Rincian Soal:
Ulangi seluruh tulisan tentang Rektor Undip Yos Johan dan kasus Prof Suteki di bawah ini, kata demi kata tanpa perubahan apa pun.

YOS JOHAN, REKTOR DIKTATUR & RADIKAL

YOS JOHAN, REKTOR DIKTATUR & RADIKAL

Oleh : Nasrudin Joha 

Pemimpin itu selain pelayan juga pelindung bagi rakyatnya. Karena itu, selain bertugas melayani pemimpin juga punya tugas melindungi. Jika rakyatnya mendapat masalah atau musibah, pemimpin itu wajib melindungi. Bukan malah menggorok leher rakyatnya dan menyerahkan bangkainya kepada musuh.

Jika dia pemimpin universitas, maka Rektor memiliki tugas melayani dan melindungi seluruh sivitas akademika kampus, baik dosen, mahasiswa maupun karyawan. Rektor yang demikian akan dikenang sebagai Rektor yang bijak, temuwo, menentramkan jiwa rakyat kampus.

Tidak demikian dengan Yos Johan, Rektor Undip. Ketika salah satu dosennya dituding anti Pancasila, anti NKRI, padahal rezim yang menuding itu sendirilah yang tidak Pancasilais, Johan tidak melindungi atau mengayomi warganya. Johan, justru menangkap bawahannya, 'menyembelihnya' dan menyerahkan jasad sembelihan bawahannya untuk dipersembahkan kepada rezim, sebagai sesaji agar kuasanya di Undip tidak diusik. 

Itulah, hakekat kasus yang dihadapi oleh Prof Suteki. Beliau, dipersoalkan oleh rezim karena menjelaskan ilmu yang diyakininya pada sebuah forum intelektual di pengadilan. 

Alih-alih mendapat dukungan dan pelindungan dari kampus, Prof Suteki malah mendapat 'vonis zalim' dari Rektor kampus, berupa dicabut dua jabatan fungsionalnya. Tidak cukup sampai disitu, Prof Suteki juga di tuding sebagai dosen radikal.

Materi Terdaftar:

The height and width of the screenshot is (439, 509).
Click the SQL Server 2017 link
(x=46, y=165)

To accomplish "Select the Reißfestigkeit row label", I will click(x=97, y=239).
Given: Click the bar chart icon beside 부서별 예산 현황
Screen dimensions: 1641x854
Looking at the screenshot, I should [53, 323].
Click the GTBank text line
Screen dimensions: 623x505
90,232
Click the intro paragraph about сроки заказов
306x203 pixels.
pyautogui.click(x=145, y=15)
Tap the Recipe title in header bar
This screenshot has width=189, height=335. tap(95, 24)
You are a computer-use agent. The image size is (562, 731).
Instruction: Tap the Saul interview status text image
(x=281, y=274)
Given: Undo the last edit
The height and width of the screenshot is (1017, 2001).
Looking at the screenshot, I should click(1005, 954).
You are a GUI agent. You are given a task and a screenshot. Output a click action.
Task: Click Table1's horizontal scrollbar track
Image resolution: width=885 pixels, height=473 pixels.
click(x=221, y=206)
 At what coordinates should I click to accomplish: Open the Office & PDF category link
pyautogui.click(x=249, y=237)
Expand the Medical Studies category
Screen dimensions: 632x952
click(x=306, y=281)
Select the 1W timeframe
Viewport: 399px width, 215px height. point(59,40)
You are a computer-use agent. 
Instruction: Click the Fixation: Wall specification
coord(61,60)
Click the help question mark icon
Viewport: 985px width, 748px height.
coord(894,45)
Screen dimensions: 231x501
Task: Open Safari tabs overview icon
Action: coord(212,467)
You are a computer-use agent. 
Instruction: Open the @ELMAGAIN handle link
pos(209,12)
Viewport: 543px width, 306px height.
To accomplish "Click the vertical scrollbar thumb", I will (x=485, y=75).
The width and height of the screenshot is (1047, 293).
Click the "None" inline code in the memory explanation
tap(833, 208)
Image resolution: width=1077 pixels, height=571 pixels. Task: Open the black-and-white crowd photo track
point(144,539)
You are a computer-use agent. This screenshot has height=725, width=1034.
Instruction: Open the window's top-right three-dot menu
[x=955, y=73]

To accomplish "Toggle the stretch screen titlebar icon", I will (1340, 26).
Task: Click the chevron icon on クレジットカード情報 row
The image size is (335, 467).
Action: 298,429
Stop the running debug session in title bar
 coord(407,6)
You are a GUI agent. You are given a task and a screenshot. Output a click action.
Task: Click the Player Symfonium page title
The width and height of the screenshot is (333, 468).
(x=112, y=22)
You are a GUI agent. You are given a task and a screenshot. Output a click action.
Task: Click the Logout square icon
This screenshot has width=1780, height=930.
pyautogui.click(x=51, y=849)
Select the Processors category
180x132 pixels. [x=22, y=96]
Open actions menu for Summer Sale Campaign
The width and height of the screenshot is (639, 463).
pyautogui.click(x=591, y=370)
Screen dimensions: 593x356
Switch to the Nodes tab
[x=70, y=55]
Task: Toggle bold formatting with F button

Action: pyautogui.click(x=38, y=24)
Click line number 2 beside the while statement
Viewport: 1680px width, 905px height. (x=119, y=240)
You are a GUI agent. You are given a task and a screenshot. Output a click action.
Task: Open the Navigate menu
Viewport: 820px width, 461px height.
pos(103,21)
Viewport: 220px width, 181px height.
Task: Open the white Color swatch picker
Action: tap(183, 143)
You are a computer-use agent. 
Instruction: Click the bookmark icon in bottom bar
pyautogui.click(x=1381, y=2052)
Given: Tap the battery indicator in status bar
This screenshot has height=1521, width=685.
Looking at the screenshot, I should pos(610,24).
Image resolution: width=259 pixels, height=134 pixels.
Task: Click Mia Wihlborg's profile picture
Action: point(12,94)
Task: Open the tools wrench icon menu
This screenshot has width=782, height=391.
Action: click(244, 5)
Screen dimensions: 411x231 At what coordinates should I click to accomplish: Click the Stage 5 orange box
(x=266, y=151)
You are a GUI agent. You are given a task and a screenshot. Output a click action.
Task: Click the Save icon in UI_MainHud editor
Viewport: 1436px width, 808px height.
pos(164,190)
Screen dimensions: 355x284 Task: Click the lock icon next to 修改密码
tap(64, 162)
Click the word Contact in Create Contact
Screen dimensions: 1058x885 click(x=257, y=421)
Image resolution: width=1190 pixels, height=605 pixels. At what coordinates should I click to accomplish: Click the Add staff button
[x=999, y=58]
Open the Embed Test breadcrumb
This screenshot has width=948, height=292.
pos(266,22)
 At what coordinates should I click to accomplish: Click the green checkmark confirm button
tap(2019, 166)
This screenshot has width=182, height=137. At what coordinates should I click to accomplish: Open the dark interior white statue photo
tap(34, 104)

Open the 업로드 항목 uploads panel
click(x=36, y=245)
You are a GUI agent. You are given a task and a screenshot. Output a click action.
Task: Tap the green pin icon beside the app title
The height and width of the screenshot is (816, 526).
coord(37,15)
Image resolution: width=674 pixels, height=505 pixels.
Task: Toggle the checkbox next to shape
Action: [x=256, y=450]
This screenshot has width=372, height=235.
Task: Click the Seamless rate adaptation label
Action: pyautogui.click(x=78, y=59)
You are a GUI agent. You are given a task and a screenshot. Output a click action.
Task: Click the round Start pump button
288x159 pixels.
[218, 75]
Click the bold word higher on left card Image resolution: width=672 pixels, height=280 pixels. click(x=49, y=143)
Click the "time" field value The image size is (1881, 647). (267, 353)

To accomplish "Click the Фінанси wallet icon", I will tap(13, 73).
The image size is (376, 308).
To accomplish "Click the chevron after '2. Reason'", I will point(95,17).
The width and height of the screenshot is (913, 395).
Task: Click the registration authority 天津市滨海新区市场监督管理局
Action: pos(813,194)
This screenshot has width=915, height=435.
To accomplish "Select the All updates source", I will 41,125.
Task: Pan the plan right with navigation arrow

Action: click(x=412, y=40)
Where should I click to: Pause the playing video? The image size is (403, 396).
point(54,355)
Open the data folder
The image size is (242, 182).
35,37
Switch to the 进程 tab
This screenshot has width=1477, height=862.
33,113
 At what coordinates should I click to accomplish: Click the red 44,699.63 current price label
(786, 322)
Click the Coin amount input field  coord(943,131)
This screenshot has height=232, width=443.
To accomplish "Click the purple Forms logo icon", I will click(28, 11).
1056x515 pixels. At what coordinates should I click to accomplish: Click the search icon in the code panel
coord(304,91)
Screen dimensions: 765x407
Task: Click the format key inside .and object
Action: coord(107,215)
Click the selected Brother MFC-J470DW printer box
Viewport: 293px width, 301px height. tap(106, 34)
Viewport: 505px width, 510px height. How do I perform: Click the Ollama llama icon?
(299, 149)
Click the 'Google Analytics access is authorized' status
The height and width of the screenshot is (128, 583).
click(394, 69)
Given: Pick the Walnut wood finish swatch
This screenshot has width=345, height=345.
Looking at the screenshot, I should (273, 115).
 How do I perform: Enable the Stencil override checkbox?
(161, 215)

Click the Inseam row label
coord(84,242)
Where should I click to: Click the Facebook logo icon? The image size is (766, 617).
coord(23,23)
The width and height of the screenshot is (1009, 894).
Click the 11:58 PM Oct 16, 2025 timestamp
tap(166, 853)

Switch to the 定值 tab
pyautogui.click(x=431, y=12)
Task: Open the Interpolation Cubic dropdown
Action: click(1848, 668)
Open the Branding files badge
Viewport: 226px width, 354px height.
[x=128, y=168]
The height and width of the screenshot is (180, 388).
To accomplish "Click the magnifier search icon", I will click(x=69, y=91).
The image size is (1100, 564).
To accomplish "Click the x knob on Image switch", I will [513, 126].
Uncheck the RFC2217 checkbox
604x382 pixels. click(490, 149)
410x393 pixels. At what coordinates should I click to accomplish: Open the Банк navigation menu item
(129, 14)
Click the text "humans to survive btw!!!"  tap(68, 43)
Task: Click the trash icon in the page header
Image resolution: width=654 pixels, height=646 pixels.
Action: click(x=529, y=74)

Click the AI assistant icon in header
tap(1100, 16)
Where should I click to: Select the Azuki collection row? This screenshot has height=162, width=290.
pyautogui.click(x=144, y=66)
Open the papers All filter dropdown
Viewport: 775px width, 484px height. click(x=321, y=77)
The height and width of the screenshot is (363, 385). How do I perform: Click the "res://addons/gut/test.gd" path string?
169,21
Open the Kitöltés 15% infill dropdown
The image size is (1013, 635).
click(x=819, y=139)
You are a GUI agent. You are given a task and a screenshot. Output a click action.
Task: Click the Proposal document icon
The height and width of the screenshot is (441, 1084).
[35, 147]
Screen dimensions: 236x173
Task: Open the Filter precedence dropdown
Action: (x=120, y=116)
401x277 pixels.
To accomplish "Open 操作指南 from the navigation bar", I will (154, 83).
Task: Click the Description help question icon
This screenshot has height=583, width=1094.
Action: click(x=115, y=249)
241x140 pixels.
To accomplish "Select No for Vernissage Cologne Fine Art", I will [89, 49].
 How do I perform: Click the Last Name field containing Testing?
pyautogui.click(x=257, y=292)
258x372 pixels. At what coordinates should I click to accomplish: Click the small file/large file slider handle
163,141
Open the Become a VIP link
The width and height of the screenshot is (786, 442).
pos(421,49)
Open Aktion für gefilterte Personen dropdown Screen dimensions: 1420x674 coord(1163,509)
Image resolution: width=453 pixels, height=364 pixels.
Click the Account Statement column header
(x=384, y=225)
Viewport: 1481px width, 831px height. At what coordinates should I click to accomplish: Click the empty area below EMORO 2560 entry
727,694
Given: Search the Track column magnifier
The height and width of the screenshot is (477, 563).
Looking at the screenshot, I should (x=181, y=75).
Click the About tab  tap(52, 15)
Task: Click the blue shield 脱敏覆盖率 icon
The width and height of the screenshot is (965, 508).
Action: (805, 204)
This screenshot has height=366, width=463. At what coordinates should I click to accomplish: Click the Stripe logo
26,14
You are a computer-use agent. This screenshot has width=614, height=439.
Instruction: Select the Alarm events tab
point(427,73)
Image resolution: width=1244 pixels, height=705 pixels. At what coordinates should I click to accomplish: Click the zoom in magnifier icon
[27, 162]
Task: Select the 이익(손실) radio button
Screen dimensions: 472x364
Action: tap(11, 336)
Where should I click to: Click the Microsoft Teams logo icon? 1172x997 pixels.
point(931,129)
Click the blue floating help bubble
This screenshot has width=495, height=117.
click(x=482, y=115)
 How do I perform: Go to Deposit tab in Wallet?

Jawaban Tertulis:
YOS JOHAN, REKTOR DIKTATUR & RADIKAL

YOS JOHAN, REKTOR DIKTATUR & RADIKAL

Oleh : Nasrudin Joha 

Pemimpin itu selain pelayan juga pelindung bagi rakyatnya. Karena itu, selain bertugas melayani pemimpin juga punya tugas melindungi. Jika rakyatnya mendapat masalah atau musibah, pemimpin itu wajib melindungi. Bukan malah menggorok leher rakyatnya dan menyerahkan bangkainya kepada musuh.

Jika dia pemimpin universitas, maka Rektor memiliki tugas melayani dan melindungi seluruh sivitas akademika kampus, baik dosen, mahasiswa maupun karyawan. Rektor yang demikian akan dikenang sebagai Rektor yang bijak, temuwo, menentramkan jiwa rakyat kampus.

Tidak demikian dengan Yos Johan, Rektor Undip. Ketika salah satu dosennya dituding anti Pancasila, anti NKRI, padahal rezim yang menuding itu sendirilah yang tidak Pancasilais, Johan tidak melindungi atau mengayomi warganya. Johan, justru menangkap bawahannya, 'menyembelihnya' dan menyerahkan jasad sembelihan bawahannya untuk dipersembahkan kepada rezim, sebagai sesaji agar kuasanya di Undip tidak diusik. 

Itulah, hakekat kasus yang dihadapi oleh Prof Suteki. Beliau, dipersoalkan oleh rezim karena menjelaskan ilmu yang diyakininya pada sebuah forum intelektual di pengadilan. 

Alih-alih mendapat dukungan dan pelindungan dari kampus, Prof Suteki malah mendapat 'vonis zalim' dari Rektor kampus, berupa dicabut dua jabatan fungsionalnya. Tidak cukup sampai disitu, Prof Suteki juga di tuding sebagai dosen radikal.